Crick muss man allerdings insofern verteidigen, als er seine Erklärung noch als Hypothese darstellte, anders als die späteren Autoren, die sie als unumstößliche naturwissenschaftliche Wahrheit verkauften. Es handelt sich wohlgemerkt stets um Hirnforscher, also Naturwissenschaftler im Hoppeschen Sinne.

Dass deren Interessen durchaus philosophisch und theologisch sind, ist hiermit hinreichend belegt; und diese zahlen sich in barer Münze aus, in Vortragshonoraren, Buchtantiemen und Forschungsmitteln. Am Rande: Auch meine wissenschaftliche Karriere verdankt sich diesem neurophilosophischen Hype. Ich beiße hier also gewissermaßen in die Hand, die mich füttert. Dafür werde ich seit 2009 bezahlt.

Irrelevante Philosophie?

Christian Hoppe verkennt also, dass Naturwissenschaftler sich aus freien Stücken auf philosophische Gewässer begeben, wenn er fortfährt: "Ich sehe dieselbe Problematik wie für die Theologie auch für die (Natur-) Philosophie; denn auch deren Fragestellungen, Konzepte usw. liegen außerhalb der naturwissenschaftlichen Theoriebildung und können auf diese aus methodischen Gründen ebenfalls nicht zurückwirken."

Philosophen würden "regelmäßig" ihre Rolle für den natur- und neurowissenschaftlichen Erkenntnisfortschritt überschätzen.

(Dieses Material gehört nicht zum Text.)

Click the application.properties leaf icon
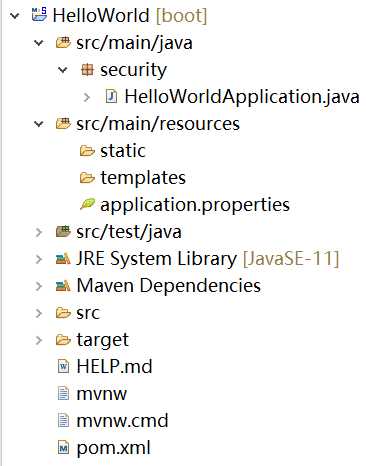The width and height of the screenshot is (366, 466). tap(87, 204)

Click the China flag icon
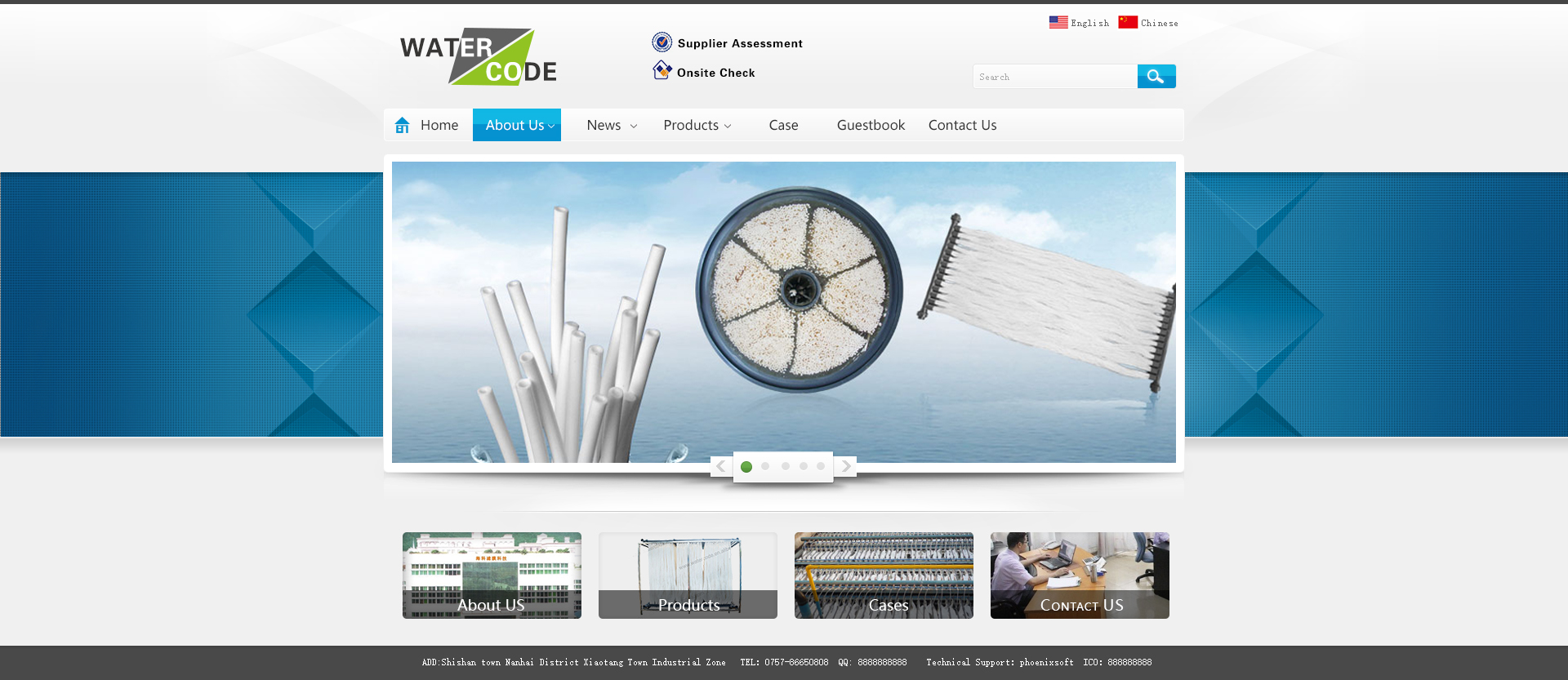pyautogui.click(x=1128, y=22)
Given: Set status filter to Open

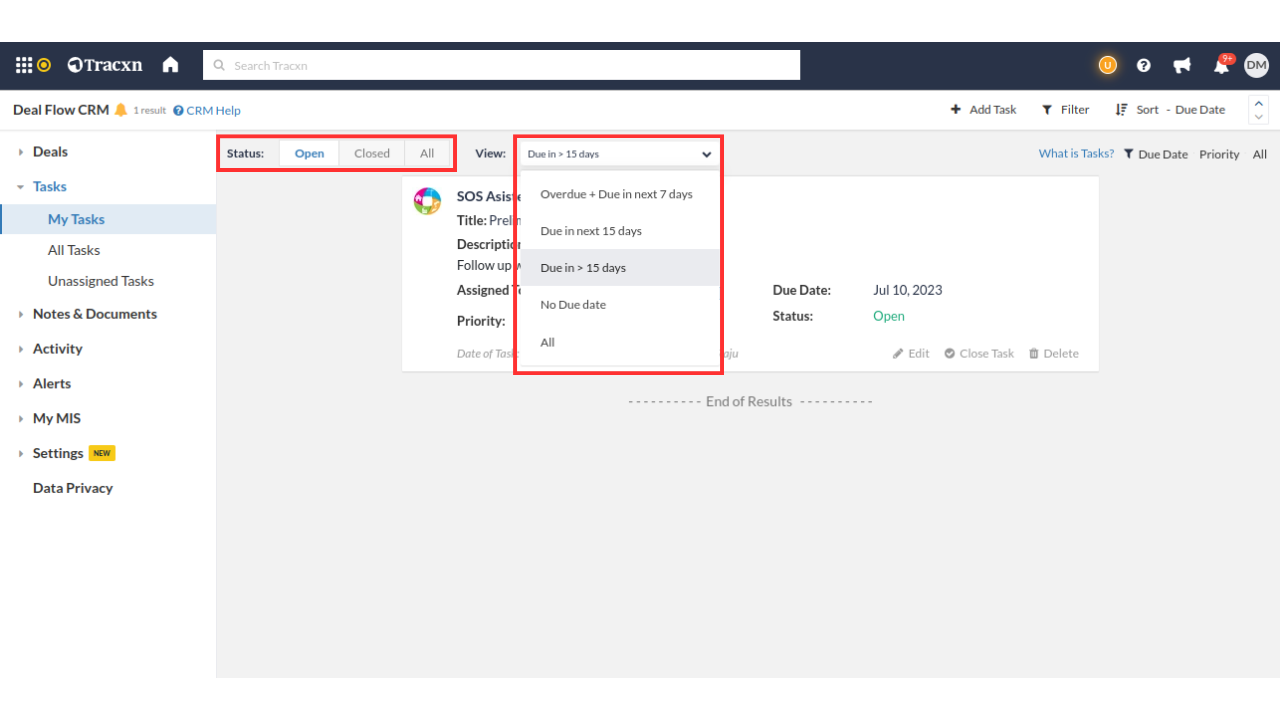Looking at the screenshot, I should pyautogui.click(x=309, y=153).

Ist es aber nicht umgekehrt so, mindestens seit der "Dekade des Gehirns", den 1990ern, dass Natur- und Neurowissenschaftler die Bedeutung ihrer Erkenntnisse für Philosophie, Rechts- und Sozialwissenschaften überschätzen? Wenn man die Wissenschaftsgeschichte ernst nähme, dann wüsste man, dass es ähnliche Diskussionen schon im 19. Jahrhundert gab, Stichwort: Materialismusstreit.

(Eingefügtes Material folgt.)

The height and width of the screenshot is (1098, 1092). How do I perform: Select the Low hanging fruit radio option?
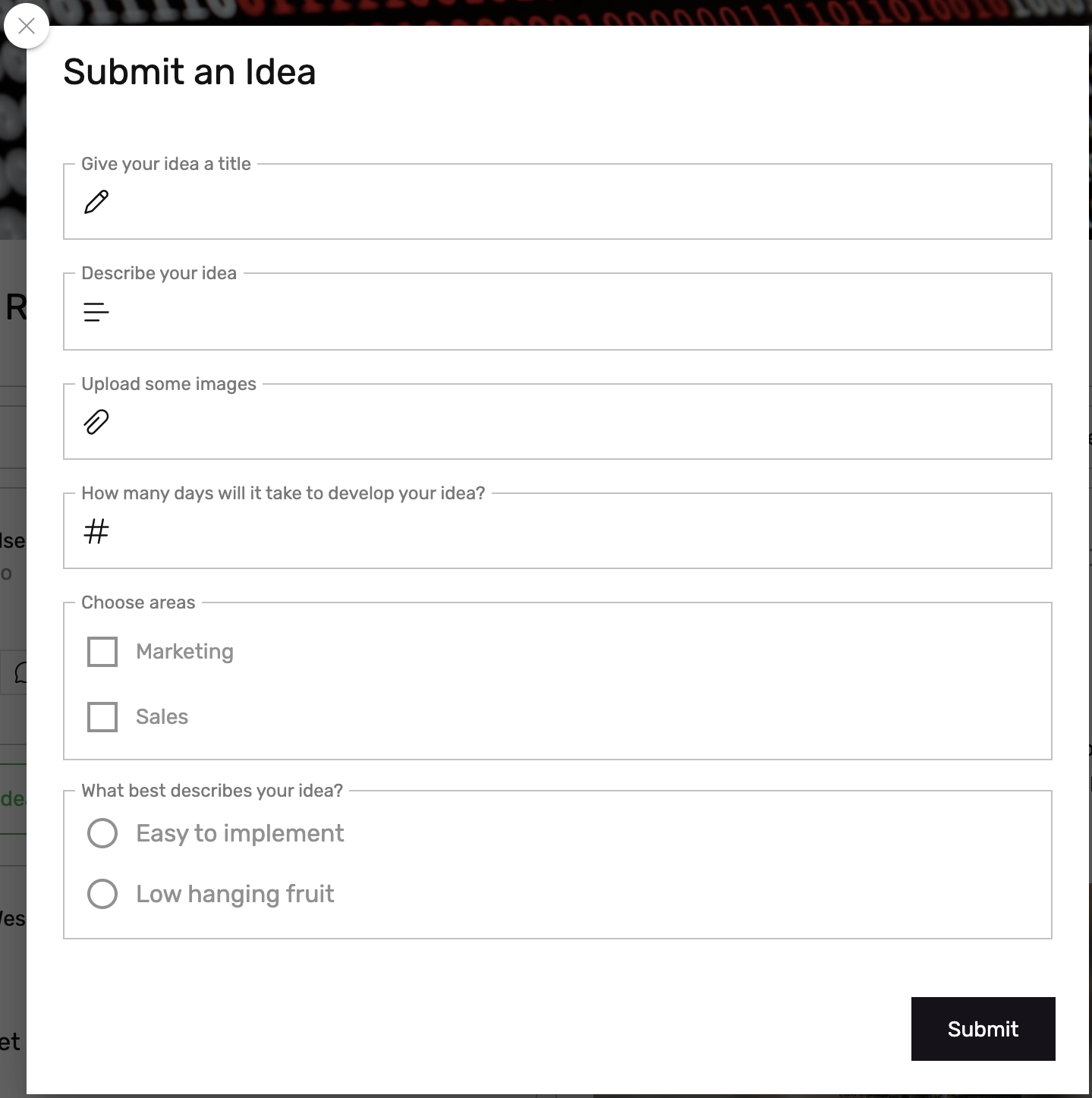pyautogui.click(x=102, y=894)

Das von damaligen wie heutigen Hirnforschern als alternativlos dargestellte Neuro-Strafrecht gibt es jedenfalls bisher in keinem einzigen Land. Aus Gründen übrigens, die sich nicht natur- oder neurowissenschaftlich, sondern rechts- und sozialwissenschaftlich erschließen lassen. Menschen und ihre Gesellschaften funktionieren eben nach anderen Regeln als die Zellen und Moleküle des Nervensystems.